▶ [Task description]: Repeat exactly the lines from the first line of the records through the line containing "Given: Click the Minimum SDK dropdown arrow", and nothing more.

━━ Provided data

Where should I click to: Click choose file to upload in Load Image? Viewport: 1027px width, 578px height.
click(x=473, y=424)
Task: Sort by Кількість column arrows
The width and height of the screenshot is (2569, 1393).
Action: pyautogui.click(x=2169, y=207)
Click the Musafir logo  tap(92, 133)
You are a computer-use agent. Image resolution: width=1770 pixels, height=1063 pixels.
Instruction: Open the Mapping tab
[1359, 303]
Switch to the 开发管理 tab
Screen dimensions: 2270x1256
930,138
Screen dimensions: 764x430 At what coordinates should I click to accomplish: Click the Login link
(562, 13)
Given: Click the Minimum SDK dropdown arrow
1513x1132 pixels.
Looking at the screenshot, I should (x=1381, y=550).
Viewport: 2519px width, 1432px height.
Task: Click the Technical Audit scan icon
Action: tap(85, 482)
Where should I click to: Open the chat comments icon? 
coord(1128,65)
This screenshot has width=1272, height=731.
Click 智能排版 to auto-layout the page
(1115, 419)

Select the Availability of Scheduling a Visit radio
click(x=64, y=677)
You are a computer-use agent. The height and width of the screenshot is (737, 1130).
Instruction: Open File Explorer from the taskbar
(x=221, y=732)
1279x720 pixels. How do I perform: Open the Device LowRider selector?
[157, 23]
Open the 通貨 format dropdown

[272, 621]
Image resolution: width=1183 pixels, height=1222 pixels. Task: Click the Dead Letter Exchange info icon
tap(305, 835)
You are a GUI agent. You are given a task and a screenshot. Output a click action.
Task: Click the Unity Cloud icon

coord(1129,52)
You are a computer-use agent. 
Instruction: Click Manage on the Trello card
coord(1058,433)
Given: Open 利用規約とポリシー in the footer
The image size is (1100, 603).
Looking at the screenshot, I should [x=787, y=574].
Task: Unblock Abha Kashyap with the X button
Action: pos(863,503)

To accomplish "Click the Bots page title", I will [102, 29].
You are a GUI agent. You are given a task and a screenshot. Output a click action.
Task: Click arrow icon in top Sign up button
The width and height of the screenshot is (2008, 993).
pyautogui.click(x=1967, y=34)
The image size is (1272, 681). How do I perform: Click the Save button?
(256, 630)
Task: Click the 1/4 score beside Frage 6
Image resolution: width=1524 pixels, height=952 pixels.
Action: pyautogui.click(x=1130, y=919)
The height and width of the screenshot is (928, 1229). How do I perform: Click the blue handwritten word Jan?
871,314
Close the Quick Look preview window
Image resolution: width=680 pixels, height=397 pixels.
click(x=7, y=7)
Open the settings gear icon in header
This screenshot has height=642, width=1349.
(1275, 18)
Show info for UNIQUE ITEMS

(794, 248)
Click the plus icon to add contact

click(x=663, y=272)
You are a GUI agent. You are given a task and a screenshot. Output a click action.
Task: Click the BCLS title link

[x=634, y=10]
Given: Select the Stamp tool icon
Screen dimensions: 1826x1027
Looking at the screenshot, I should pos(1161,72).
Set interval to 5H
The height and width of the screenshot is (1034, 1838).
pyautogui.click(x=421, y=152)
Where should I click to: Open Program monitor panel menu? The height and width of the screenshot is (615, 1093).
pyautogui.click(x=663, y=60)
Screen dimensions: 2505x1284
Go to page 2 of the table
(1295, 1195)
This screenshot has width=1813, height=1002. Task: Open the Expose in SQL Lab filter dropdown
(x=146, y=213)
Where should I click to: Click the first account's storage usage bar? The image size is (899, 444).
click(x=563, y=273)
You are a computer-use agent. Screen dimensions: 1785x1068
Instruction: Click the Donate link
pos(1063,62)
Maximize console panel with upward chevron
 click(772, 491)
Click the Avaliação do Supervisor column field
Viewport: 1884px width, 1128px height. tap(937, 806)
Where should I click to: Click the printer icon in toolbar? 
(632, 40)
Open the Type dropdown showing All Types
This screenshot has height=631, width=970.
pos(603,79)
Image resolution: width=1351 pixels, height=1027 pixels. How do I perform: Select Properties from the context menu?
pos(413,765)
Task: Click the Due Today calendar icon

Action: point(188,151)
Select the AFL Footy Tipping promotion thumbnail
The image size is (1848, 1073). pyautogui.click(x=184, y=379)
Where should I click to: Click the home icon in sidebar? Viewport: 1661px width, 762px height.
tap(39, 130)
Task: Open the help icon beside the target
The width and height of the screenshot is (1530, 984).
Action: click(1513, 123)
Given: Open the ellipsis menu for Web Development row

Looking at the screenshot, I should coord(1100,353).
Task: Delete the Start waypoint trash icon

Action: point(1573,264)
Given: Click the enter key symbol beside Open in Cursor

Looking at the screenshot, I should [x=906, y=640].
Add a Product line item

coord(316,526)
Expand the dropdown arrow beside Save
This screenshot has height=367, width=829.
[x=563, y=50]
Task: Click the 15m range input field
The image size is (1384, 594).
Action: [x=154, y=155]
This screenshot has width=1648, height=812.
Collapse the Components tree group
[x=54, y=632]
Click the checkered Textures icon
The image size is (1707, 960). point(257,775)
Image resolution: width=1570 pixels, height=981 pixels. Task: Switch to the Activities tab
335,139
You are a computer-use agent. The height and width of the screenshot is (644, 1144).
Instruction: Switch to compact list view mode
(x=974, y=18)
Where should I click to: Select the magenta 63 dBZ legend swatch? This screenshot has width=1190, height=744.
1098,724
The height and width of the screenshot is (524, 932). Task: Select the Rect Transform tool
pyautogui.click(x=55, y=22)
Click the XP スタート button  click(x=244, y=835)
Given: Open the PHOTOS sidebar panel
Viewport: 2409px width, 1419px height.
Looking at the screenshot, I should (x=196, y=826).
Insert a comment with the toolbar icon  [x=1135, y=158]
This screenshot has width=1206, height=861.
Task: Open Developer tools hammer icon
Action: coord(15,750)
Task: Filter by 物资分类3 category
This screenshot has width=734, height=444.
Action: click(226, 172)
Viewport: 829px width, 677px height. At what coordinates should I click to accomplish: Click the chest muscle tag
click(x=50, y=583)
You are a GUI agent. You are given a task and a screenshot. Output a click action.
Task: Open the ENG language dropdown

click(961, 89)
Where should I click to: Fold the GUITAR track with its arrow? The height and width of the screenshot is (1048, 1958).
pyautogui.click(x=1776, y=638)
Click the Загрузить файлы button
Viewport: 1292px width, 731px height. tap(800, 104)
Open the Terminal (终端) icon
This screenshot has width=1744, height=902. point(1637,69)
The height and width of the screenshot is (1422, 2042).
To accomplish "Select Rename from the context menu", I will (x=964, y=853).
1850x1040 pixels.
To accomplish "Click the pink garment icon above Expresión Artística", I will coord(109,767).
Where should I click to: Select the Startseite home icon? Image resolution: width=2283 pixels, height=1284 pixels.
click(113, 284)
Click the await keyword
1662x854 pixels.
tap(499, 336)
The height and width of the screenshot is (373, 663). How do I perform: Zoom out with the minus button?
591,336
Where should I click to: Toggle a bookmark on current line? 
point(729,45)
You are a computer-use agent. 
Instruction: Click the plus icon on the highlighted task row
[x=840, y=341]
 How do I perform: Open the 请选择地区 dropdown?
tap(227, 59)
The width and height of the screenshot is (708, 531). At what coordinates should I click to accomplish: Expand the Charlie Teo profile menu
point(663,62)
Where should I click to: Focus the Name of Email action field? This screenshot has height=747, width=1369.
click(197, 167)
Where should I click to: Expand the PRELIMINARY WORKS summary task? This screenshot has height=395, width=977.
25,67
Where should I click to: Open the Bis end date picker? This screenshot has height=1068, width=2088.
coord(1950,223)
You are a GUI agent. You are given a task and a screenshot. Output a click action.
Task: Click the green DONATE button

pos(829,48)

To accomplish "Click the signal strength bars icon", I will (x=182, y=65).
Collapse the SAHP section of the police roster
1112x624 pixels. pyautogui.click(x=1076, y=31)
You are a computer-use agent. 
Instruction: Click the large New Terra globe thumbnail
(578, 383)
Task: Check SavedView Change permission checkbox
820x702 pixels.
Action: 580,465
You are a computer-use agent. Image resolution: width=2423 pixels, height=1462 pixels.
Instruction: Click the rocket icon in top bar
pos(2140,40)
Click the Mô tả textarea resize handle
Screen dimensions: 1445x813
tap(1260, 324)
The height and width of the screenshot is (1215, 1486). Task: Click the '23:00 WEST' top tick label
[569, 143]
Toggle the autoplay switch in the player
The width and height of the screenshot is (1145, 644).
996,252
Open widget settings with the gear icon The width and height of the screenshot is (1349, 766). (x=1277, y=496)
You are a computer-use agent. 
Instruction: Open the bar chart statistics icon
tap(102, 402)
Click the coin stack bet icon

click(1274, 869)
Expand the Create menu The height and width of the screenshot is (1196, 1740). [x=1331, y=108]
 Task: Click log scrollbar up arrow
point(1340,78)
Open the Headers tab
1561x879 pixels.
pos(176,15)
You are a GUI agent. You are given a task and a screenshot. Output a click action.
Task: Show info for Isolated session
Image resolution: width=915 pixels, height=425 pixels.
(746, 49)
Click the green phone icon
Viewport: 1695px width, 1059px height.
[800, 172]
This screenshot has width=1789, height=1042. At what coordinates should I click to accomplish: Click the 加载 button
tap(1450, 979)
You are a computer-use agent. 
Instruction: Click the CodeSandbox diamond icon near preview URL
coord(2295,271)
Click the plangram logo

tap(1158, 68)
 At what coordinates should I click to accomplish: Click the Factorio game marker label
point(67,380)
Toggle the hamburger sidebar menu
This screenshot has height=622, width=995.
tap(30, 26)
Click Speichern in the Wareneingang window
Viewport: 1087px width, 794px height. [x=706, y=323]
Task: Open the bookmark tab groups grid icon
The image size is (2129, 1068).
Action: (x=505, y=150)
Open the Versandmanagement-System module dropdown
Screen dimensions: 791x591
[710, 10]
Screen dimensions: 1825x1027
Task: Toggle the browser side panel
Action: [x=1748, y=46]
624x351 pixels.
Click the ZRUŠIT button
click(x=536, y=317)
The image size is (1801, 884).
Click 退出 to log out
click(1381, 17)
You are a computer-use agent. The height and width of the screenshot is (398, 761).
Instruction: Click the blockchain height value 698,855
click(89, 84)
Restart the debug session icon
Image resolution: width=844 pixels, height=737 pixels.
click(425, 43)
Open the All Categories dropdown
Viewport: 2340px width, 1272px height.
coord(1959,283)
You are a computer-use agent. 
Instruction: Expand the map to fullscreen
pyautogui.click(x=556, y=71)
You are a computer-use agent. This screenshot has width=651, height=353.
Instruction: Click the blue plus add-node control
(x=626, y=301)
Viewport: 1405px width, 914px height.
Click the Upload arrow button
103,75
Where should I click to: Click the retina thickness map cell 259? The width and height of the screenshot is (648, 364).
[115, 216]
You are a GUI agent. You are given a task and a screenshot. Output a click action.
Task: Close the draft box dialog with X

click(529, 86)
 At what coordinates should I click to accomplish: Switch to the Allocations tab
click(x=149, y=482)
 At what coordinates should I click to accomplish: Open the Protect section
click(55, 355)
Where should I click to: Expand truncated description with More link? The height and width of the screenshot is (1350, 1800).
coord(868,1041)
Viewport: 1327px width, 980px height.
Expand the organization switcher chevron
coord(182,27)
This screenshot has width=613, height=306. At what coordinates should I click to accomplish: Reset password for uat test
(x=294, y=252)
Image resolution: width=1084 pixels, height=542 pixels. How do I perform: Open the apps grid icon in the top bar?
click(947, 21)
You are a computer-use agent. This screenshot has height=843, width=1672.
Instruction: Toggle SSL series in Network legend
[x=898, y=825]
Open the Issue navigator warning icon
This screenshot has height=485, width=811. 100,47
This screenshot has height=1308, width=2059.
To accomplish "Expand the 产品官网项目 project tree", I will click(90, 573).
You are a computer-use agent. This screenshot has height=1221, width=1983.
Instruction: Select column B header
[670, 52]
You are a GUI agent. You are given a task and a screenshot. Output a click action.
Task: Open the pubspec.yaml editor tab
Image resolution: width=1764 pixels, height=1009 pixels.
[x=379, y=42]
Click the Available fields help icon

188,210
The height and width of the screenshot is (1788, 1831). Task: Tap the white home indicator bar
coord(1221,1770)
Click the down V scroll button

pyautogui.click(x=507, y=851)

━━━━

▶ [Solved exercise]:
Where should I click to: Click choose file to upload in Load Image? Viewport: 1027px width, 578px height.
click(x=473, y=424)
Task: Sort by Кількість column arrows
The width and height of the screenshot is (2569, 1393).
Action: pyautogui.click(x=2169, y=207)
Click the Musafir logo  tap(92, 133)
You are a computer-use agent. Image resolution: width=1770 pixels, height=1063 pixels.
Instruction: Open the Mapping tab
[1359, 303]
Switch to the 开发管理 tab
Screen dimensions: 2270x1256
930,138
Screen dimensions: 764x430 At what coordinates should I click to accomplish: Click the Login link
(562, 13)
Given: Click the Minimum SDK dropdown arrow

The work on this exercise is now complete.